I asked this question in the amazon forums:
https://repost.aws/questions/QULRcA_-73QxuAOyGYWhExng/aws-application-load-balancer-and-http-2-persistent-connections-keep-alive
And I got this answer which covers every aspect in question in good detail:
<< So, when it comes to the concurrent connection limits of an Application Load Balancer, there is no upper limitations on the amount of traffic it can serve; it can scale automatically to meet the vast majority of traffic workloads.
An ALB will scale up aggressively as traffic increases, and scale down conservatively as traffic decreases. As it scales up, new higher capacity nodes will be added and registered with DNS, and previous nodes will be removed. This effectively gives an ALB a dynamic connection pool to work with.
When working with the client behavior you have described, the main attribute you'll want to look at when configuring your ALB will be the Connection Idle Timeout setting. By default, this is set to 60 seconds, but can be set to a value of up to 4000 seconds. In your situation, you can set a value that will meet your need to maintain long-term connections of up to 30 minutes without the connection being terminated, in conjunction with utilizing HTTP keep-alive options within your application.
As you might expect, an ALB will start with an initial capacity that may not immediately meet your workload. But as stated above, the ALB will scale up aggressively, and scale down conservatively, scaling up in minutes, and down in hours, based on the traffic received. I highly recommend checking out our best practices for ELB evaluation page to learn more about scaling and how you can test your application to better understand how an ALB will behave based on your traffic load. I will highlight from this page that depending on how quickly traffic increases, the ALB may return an HTTP 503 error if it has not yet fully scaled to meet traffic demand, but will ultimately scale to the necessary capacity. When load testing, we recommend that traffic be increased at no more than 50 percent over a five minute interval.
When it comes to pricing, ALBs are charged for each hour that the ALB is running, and the number of Load Balancer Capacity Units (LCU) used per hour. LCUs are measured based on a set of dimensions on which traffic is processed; new connections, active connections, processed bytes, and rule evaluations, and you are charged based only on the dimension with the highest usage in a particular hour.

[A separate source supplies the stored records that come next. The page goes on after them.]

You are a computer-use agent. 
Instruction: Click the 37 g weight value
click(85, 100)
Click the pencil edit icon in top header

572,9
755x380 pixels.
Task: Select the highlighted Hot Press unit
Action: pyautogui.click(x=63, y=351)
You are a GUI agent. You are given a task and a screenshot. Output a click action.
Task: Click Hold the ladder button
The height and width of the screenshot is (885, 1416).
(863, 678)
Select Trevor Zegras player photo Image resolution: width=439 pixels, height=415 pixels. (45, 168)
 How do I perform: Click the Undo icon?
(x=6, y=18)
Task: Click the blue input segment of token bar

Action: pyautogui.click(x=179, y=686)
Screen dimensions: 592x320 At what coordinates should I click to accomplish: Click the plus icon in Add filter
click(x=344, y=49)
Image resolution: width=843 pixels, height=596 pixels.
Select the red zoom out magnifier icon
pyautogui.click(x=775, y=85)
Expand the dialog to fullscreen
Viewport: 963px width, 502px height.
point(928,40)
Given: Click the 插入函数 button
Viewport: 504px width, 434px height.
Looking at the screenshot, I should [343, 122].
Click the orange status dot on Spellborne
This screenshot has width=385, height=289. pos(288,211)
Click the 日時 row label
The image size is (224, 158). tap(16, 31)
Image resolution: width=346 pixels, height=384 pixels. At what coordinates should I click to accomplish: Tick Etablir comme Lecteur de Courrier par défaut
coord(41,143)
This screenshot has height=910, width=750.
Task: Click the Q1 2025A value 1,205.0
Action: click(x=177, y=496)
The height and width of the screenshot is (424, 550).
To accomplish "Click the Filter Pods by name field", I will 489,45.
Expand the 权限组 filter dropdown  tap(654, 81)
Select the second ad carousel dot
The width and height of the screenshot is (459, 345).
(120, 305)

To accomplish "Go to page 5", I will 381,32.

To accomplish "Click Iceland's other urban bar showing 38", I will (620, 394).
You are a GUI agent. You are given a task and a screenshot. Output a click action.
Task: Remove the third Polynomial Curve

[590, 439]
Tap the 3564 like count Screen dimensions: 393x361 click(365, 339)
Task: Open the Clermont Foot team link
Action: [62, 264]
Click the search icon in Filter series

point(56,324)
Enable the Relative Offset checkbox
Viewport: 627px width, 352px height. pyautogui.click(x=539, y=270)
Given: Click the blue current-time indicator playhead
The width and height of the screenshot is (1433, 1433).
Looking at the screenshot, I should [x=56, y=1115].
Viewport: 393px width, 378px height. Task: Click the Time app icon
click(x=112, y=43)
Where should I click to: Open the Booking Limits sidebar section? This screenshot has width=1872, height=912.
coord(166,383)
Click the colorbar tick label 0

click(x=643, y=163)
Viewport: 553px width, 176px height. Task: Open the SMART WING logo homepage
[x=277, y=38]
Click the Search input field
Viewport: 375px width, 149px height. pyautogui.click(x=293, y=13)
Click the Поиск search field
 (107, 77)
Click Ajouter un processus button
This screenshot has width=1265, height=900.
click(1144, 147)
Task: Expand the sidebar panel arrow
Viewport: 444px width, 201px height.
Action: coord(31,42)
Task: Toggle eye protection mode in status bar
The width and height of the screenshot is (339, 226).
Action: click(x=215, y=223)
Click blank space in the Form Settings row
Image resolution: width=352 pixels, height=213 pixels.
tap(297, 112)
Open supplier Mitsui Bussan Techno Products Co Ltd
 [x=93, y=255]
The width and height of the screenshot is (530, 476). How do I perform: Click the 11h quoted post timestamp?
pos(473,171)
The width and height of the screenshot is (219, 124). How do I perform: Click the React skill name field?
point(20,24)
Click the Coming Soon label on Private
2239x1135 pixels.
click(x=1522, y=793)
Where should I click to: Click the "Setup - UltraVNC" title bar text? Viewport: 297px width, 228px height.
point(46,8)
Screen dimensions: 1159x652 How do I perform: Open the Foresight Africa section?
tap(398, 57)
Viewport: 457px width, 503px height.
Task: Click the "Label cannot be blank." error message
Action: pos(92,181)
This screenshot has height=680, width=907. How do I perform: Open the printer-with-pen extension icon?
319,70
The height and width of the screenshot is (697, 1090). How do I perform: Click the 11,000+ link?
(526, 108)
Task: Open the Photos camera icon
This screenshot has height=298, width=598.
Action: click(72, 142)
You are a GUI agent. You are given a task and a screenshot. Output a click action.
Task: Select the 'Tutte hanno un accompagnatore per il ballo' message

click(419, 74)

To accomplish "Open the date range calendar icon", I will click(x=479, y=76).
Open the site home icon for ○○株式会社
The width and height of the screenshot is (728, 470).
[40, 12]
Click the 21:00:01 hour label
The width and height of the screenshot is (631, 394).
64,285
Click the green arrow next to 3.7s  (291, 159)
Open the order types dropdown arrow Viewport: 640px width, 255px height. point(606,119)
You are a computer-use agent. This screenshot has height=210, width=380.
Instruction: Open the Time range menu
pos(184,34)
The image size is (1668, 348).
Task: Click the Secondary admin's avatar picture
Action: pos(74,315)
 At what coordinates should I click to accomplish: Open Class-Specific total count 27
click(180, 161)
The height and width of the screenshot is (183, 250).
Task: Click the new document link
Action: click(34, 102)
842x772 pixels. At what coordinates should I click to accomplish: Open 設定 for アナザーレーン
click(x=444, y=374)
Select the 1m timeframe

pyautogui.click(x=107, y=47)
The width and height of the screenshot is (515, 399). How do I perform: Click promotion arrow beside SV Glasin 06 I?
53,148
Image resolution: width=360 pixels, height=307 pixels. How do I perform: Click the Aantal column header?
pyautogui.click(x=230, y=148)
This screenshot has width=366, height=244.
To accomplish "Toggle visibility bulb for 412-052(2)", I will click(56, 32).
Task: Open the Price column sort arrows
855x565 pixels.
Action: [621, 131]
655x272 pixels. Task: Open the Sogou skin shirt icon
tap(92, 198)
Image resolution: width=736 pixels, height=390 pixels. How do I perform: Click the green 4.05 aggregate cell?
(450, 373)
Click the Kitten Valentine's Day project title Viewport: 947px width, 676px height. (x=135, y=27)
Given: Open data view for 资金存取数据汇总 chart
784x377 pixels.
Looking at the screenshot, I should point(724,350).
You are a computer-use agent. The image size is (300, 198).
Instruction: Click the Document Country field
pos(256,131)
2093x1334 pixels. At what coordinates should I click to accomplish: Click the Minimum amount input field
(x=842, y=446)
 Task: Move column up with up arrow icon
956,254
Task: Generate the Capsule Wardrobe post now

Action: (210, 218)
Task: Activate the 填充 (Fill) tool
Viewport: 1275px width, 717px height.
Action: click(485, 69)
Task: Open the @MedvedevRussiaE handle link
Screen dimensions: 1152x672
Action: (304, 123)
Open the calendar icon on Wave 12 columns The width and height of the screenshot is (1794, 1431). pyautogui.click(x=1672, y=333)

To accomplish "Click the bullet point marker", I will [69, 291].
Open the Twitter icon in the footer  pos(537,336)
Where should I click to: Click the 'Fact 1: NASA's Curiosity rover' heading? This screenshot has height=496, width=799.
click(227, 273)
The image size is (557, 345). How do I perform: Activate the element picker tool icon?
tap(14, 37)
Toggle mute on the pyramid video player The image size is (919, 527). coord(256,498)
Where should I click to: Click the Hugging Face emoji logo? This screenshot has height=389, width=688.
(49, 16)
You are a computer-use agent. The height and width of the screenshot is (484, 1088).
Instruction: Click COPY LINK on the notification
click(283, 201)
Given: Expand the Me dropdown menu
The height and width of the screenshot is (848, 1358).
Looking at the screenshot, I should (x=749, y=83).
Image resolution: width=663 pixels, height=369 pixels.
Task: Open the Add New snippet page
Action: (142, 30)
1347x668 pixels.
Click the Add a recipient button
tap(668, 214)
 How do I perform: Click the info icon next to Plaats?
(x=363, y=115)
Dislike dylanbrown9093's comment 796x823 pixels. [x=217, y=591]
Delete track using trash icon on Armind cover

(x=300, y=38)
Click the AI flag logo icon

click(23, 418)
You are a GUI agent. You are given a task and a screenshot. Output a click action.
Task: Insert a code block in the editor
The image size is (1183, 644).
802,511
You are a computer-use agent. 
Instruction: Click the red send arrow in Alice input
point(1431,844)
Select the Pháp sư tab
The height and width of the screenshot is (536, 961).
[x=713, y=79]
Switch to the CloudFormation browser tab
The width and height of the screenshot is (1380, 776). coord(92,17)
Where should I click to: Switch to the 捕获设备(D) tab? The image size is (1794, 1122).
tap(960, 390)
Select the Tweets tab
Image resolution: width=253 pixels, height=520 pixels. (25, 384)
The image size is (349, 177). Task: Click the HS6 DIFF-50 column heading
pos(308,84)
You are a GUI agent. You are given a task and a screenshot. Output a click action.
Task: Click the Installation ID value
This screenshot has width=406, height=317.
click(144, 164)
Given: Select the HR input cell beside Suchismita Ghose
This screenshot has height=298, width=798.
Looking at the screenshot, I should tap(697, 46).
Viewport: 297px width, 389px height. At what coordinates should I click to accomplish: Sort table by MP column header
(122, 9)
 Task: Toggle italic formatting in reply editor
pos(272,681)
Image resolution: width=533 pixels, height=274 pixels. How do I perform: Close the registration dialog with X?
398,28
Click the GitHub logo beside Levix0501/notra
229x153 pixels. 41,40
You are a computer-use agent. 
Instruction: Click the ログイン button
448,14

As an example using the ELB Pricing Calculator, assuming the ~20,000 connections are ramped up by 10 connections per second, with an average connection duration of 30 minutes (1800 seconds) and sending 1 request every 4 seconds for a total of 1GB of processed data per hour, you could expect a rough cost output of:
1 GB per hour / 1 GB processed bytes per hour per LCU for EC2
instances and IP addresses as targets
= 1 processed bytes LCUs for EC2 instances and IP addresses
as targets
10 new connections per second / 25 new connections
per second per LCU = 0.40 new connections LCUs
10 new connections per second x 1,800 seconds
= 18,000 active connections
18,000 active connections / 3000 connections per LCU
= 6 active connections LCUs
1 rules per request - 10 free rules = -9 paid rules per request
after 10 free rules Max (-9 USD, 0 USD) = 0.00 paid rules per
request Max (1 processed bytes LCUs, 0.4 new connections LCUs,
6 active connections LCUs, 0 rule evaluation LCUs)
= 6 maximum LCUs
1 load balancers x 6 LCUs x 0.008 LCU price per hour x 730 hours
per month = 35.04 USD
Application Load Balancer LCU usage charges (monthly): 35.04 USD
<<